What’s interesting about this latest hack, though, is it targets the US and countries closely aligned with it, though it appears to be a criminal organization not a state.

Symantec said that most Odinaff attacks occurred in the United States, Hong Kong, Australia, the United Kingdom and Ukraine.

The Reuters report also notes that Symantec thinks the Sony hack was done by a group it calls Lazarus, which may not be the same as North Korea.

As with the Yahoo scan ordered last year — which effectively appears to have hacked all Yahoo’s users — it makes sense to think of US nation-state hacks and criminal or foreign adversary ones in the same breath. Not only might an NSA hack expose methods others might use, but with an entity like SWIFT, there’s no reason to privilege US hacking over others.
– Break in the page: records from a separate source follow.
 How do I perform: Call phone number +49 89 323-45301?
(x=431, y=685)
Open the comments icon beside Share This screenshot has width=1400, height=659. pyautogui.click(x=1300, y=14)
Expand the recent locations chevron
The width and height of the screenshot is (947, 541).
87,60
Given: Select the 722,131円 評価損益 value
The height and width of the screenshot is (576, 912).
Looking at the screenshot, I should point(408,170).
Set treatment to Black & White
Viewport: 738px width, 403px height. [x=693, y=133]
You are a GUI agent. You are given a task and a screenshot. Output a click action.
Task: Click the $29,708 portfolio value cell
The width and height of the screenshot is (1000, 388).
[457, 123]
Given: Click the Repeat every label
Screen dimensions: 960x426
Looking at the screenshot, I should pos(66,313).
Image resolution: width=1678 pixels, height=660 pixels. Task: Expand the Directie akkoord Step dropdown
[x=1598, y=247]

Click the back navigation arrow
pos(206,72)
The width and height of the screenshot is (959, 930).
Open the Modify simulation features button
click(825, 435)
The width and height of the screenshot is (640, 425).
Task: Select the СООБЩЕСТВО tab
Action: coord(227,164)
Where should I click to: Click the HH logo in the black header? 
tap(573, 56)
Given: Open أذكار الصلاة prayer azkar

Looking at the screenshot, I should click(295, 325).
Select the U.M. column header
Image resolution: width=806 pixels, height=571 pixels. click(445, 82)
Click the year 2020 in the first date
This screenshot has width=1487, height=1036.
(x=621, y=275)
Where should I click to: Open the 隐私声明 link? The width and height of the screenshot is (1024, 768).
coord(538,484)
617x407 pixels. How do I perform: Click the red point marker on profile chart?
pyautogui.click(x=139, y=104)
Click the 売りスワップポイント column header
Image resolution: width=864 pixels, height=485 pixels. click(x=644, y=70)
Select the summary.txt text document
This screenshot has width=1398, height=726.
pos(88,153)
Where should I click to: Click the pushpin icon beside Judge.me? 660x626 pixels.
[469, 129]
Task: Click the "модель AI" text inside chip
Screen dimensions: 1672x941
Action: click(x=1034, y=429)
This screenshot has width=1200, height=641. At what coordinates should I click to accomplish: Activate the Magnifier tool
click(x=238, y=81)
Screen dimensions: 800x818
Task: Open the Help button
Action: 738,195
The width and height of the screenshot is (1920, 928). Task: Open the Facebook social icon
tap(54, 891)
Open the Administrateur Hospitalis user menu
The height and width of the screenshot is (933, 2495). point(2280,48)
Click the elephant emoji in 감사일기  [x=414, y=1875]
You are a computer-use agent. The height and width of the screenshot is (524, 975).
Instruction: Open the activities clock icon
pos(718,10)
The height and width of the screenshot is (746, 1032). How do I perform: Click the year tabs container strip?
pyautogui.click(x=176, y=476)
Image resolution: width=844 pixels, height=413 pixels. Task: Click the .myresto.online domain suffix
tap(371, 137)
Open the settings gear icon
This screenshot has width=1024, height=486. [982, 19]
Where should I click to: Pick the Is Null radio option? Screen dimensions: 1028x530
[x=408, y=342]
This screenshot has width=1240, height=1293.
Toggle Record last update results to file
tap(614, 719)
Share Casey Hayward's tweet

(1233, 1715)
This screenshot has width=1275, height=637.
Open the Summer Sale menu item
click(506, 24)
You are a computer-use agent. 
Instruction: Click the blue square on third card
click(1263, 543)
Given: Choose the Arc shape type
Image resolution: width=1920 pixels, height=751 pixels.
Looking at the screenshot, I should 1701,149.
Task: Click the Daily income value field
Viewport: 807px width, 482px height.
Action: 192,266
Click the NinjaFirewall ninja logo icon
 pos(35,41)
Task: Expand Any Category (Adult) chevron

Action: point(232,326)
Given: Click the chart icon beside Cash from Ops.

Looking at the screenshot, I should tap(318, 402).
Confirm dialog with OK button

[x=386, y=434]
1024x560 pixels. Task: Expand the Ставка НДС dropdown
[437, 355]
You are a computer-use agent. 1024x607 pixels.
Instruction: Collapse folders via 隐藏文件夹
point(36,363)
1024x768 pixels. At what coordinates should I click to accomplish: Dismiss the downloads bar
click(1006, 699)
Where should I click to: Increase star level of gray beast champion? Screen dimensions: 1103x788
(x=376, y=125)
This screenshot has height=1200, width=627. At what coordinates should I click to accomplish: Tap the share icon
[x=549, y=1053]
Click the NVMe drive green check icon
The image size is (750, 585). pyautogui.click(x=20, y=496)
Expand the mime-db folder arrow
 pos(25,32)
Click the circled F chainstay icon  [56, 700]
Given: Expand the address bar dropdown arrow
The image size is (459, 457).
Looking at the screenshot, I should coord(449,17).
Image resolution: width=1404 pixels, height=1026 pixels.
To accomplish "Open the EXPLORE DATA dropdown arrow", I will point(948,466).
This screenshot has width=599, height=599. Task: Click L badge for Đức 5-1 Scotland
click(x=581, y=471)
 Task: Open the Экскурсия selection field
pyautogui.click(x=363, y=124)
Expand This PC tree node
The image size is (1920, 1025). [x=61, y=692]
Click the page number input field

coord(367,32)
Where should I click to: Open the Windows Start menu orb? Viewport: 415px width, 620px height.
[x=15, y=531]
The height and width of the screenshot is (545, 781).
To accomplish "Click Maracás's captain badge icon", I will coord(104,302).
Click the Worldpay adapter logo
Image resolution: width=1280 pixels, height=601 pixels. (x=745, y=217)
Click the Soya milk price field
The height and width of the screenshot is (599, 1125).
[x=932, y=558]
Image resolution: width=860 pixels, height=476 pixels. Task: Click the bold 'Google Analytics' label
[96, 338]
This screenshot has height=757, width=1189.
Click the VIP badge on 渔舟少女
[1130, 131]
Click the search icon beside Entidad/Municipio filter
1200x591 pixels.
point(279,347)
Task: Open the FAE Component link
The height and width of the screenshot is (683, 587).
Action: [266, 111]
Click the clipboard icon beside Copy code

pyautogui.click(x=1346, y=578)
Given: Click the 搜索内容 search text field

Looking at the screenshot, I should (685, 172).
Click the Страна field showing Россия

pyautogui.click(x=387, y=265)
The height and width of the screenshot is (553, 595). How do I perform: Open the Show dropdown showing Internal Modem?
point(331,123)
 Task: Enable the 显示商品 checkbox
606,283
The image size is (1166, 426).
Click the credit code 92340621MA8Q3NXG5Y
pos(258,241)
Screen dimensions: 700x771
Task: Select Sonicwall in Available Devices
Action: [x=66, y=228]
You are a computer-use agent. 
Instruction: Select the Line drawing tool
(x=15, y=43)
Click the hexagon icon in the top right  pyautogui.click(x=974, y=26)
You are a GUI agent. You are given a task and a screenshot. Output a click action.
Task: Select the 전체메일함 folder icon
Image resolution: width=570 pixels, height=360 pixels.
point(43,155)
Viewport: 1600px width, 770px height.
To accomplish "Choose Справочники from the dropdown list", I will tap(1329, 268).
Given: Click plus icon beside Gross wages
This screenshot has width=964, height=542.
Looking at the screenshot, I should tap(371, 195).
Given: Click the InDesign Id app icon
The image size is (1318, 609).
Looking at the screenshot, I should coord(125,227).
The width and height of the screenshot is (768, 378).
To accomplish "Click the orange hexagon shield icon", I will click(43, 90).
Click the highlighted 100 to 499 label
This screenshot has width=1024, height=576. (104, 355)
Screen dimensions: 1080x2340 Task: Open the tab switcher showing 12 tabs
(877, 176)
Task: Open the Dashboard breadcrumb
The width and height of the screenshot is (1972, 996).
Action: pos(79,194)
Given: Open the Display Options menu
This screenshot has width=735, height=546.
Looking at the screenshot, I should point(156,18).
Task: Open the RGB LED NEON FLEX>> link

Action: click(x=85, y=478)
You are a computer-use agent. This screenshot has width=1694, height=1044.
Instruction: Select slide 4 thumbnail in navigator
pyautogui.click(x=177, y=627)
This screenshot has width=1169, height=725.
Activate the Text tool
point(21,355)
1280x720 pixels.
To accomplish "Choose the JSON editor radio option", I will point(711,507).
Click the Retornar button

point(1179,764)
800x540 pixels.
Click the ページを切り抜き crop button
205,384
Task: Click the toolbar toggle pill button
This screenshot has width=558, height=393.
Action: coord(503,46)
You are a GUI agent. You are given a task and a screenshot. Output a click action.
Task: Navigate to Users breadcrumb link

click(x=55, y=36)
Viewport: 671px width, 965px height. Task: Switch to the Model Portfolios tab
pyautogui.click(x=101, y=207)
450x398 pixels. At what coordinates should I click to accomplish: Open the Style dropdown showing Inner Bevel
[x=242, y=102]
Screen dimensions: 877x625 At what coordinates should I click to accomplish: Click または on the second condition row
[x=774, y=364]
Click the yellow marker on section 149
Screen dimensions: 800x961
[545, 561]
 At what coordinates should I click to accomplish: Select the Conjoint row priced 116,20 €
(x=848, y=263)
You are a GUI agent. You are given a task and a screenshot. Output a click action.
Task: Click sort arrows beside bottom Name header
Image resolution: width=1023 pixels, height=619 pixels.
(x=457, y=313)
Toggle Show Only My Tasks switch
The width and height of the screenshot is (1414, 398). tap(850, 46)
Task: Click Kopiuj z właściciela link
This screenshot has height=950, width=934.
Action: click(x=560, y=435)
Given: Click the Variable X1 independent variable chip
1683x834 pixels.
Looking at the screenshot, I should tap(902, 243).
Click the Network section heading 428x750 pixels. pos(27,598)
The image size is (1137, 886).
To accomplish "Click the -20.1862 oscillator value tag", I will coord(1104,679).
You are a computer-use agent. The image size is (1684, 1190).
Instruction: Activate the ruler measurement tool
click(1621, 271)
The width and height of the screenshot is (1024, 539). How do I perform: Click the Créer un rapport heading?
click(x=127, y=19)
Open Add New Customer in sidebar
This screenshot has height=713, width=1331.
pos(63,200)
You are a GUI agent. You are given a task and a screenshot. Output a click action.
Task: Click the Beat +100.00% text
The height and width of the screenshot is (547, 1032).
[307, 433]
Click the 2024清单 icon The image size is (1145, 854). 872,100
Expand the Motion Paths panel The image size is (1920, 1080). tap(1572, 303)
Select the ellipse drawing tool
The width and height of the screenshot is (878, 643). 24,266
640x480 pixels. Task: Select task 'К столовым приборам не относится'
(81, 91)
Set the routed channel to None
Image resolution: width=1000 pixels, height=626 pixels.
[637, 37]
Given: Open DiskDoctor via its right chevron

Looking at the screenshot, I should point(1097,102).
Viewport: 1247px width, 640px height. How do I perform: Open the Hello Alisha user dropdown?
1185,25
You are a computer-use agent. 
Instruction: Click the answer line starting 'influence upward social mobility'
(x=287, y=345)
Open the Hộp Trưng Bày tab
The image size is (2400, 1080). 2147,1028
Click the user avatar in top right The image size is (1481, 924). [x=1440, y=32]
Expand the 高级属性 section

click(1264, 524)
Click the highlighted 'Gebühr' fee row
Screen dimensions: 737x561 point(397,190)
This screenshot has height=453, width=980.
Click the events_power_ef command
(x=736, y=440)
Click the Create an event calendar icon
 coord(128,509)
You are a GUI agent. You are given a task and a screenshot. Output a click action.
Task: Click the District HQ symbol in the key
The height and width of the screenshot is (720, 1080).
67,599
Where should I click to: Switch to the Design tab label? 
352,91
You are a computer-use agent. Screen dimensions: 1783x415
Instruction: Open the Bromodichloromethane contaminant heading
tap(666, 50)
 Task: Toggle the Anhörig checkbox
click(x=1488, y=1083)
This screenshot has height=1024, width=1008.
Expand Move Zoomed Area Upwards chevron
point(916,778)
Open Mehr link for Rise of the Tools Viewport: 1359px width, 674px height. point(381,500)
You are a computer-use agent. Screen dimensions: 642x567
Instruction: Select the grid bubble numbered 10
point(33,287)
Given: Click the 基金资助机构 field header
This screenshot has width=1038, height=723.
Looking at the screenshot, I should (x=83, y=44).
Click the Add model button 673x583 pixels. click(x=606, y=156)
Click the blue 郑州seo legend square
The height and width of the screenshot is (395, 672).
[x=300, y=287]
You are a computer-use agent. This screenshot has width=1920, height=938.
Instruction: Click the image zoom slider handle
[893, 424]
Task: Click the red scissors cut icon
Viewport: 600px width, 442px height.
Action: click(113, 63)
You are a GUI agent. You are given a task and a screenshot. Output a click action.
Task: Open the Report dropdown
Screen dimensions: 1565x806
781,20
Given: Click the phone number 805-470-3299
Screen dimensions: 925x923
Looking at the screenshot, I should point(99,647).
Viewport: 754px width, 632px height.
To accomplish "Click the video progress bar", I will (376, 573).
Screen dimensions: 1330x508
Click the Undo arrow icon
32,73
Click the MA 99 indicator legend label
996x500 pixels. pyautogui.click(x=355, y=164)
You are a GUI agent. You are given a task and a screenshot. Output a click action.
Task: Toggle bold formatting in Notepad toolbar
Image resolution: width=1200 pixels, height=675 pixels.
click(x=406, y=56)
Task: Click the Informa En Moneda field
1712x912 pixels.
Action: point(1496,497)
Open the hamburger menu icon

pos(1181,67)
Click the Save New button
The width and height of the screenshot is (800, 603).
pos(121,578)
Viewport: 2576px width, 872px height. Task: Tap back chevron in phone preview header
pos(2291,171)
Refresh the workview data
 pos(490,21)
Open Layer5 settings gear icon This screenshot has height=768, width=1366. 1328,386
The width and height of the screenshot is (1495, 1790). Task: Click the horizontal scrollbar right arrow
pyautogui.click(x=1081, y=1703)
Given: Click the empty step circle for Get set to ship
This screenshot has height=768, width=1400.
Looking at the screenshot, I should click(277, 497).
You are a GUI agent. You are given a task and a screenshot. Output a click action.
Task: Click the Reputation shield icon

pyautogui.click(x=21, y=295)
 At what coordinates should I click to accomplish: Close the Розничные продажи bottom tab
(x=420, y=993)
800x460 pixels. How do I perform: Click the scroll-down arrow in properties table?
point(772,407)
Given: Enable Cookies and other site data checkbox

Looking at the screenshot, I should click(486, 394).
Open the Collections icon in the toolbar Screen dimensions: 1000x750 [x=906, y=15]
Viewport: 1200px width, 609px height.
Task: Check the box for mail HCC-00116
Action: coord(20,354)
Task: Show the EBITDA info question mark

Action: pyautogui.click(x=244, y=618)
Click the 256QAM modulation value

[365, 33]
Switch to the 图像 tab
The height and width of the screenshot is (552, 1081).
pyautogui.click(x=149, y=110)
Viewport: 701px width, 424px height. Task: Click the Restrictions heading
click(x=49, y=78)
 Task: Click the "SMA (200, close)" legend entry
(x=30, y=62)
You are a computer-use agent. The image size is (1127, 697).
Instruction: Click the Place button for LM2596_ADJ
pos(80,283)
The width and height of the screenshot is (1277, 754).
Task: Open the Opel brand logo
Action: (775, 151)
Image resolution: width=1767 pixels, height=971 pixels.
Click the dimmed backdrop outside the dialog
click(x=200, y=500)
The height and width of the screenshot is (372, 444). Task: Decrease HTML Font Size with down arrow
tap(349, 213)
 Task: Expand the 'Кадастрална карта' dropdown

Marcy Wheeler is an independent journalist writing about national security and civil liberties. She writes as emptywheel at her eponymous blog, publishes at outlets including Vice, Motherboard, the Nation, the Atlantic, Al Jazeera, and appears frequently on television and radio. She is the author of Anatomy of Deceit, a primer on the CIA leak investigation, and liveblogged the Scooter Libby trial.

Marcy has a PhD from the University of Michigan, where she researched the “feuilleton,” a short conversational newspaper form that has proven important in times of heightened censorship. Before and after her time in academics, Marcy provided documentation consulting for corporations in the auto, tech, and energy industries. She lives with her spouse in Grand Rapids, MI.

1 reply
  1. anonymous says:

    […] SWIFT […] has been hacked again. […]

    AFAIK, the breaches are at SWIFT’s customers (financial organizations), not at SWIFT itself.